* Extract provided:
*-*-*

Listed Building – Grade I
- Designated: 3 July 1984
- Reference no.: 1182255

= Nether Hall, Roydon =

Manor in Roydon, Essex, England

Nether Hall or Netherhall is a former manor in Roydon, Essex, England. Established during the medieval period, Nether Hall contained two manor houses built in the mid-15th century and occupied by the Colte family. Thomas More married one of the Colte daughters and visited Nether Hall during their courtship.

Although the central part of the manor, including one of the houses, was demolished in the 1770s, it is a scheduled monument and the ruined gatehouse is a Grade I listed building with Historic England. Several outer farm buildings, including the other manor house, are still standing and are also listed buildings.

==Naming==
Nether Hall was named for its low position at the confluence of River Lea and River Stort.

*-*-*

* Data:
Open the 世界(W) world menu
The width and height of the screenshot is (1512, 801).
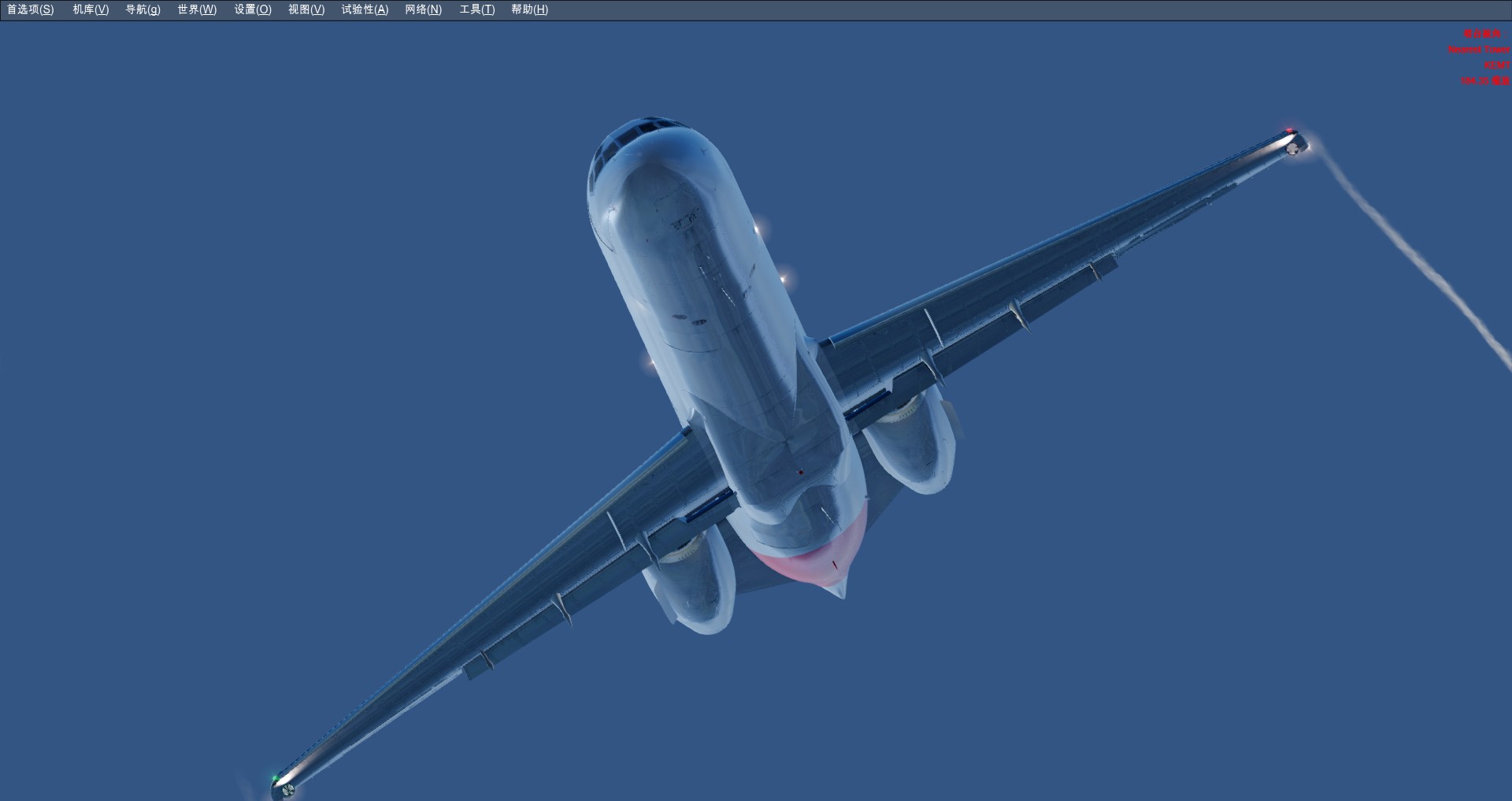click(x=197, y=9)
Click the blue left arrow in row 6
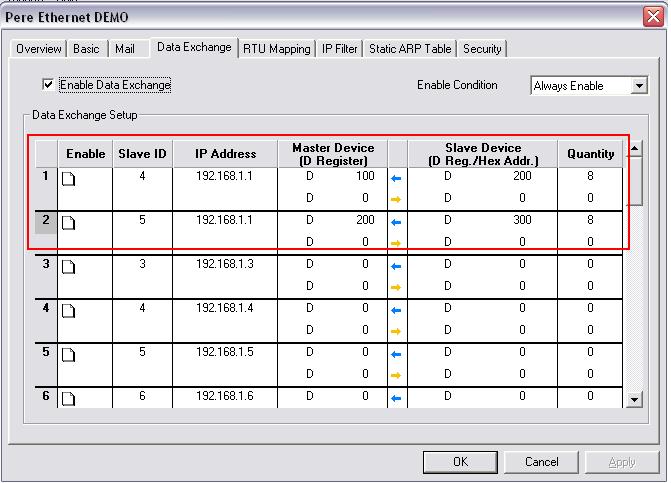This screenshot has width=671, height=483. pyautogui.click(x=396, y=398)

*-*-*

* What you should do:
Transcribe the passage on Nether Hall, starting with "Nether Hall or" and going on through "and River Stort.". The entries are not needed here.

* Response to this task:
Nether Hall or Netherhall is a former manor in Roydon, Essex, England. Established during the medieval period, Nether Hall contained two manor houses built in the mid-15th century and occupied by the Colte family. Thomas More married one of the Colte daughters and visited Nether Hall during their courtship.

Although the central part of the manor, including one of the houses, was demolished in the 1770s, it is a scheduled monument and the ruined gatehouse is a Grade I listed building with Historic England. Several outer farm buildings, including the other manor house, are still standing and are also listed buildings.

==Naming==
Nether Hall was named for its low position at the confluence of River Lea and River Stort.